Despite the unappealing approach from the train station, City Oase is a quirky little gem, well located near the Elbe River, alongside which one can easily walk to both Old Town and New Town in about 15 minutes. The building dates from 1880 and consists of individually themed rooms; it’s beautifully restored, lovingly maintained and full of character. It’s also a bit of a labyrinth, the rooms accessed via long hallways and interconnecting locking doors, the ceilings impossibly high. And, it fit our #1 requirement...peaceful.

We’d gotten the last available room (named after the artist K.G. Brucke), which meant twin beds; no drama for a couple of old married people, but the nocturnal forays to the loo across the hall weren’t particularly quiet or convenient given the extensive system of locks. We were cozy and warm, quite content. The only real downside was the breakfast, which got old fast; the same basic offerings placed on our table each morning and tepid, too strong coffee.

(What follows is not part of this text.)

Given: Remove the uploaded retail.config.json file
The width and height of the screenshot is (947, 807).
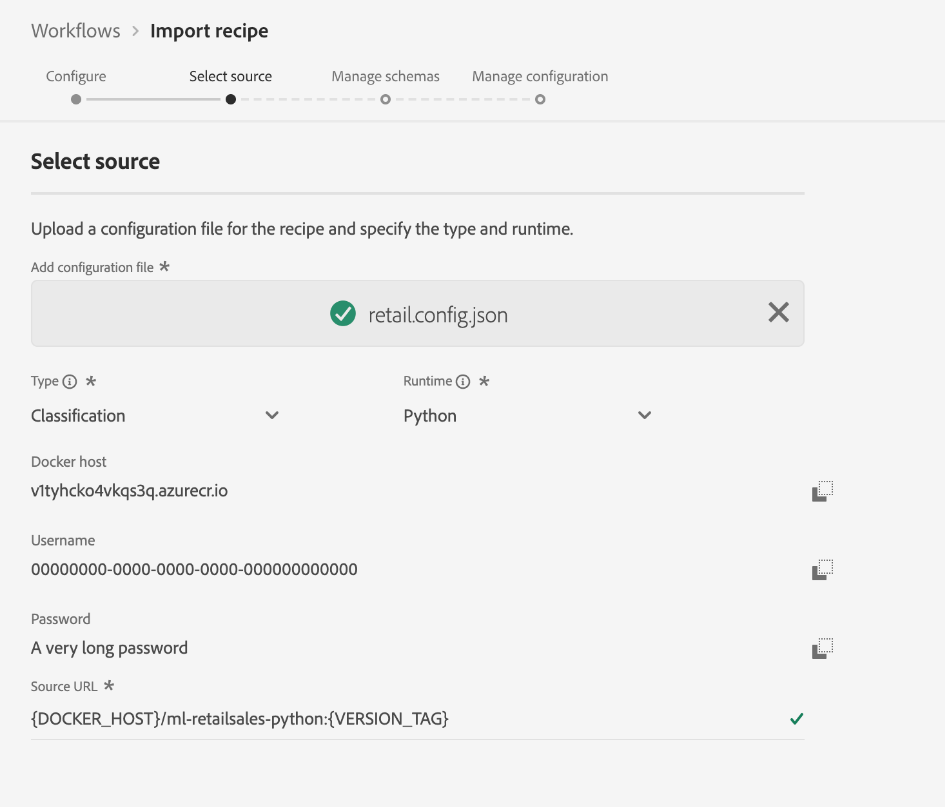Looking at the screenshot, I should [x=778, y=313].
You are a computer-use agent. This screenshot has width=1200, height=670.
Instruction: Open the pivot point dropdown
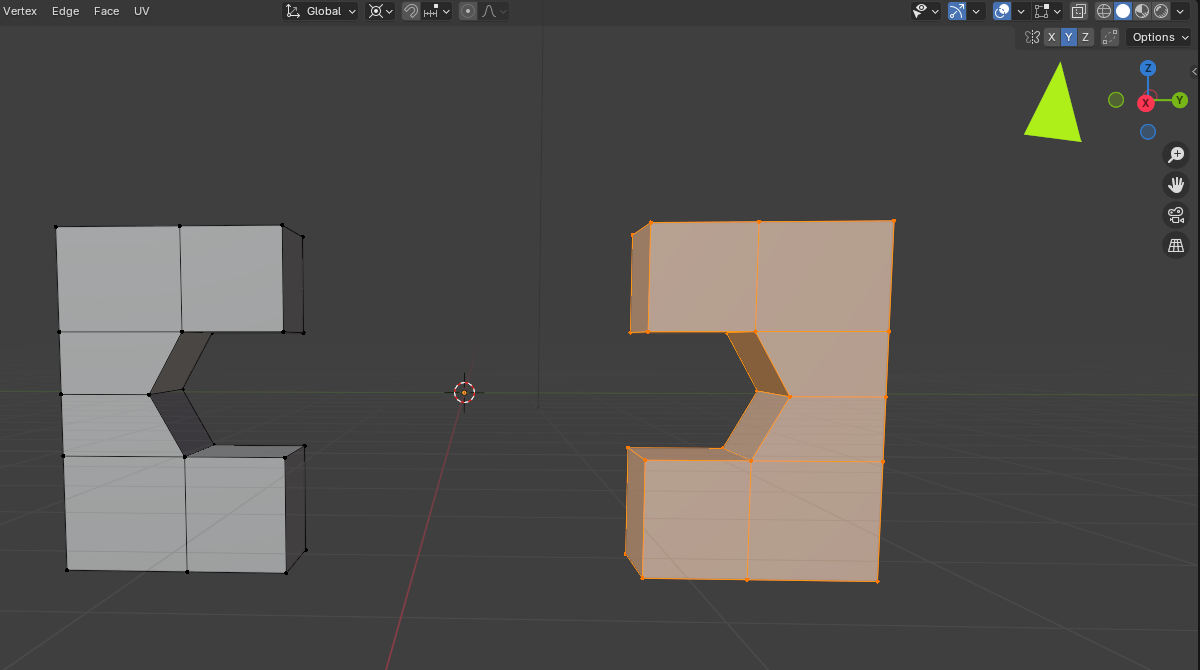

The owner requested a deposit via bank transfer, but agreed to accept cash on arrival if I sent a deposit via check, even though it was in US funds. He returned the check when we arrived. Cost - 358 Euro for four nights inclusive of city tax, plus an additional 8 Euro each per day for breakfast.

Up next – Dresden, land of pork, quark and Schokolade

133 Replies | Jump to bottom Add a Reply
133 Replies |Back to top

Sign in to comment.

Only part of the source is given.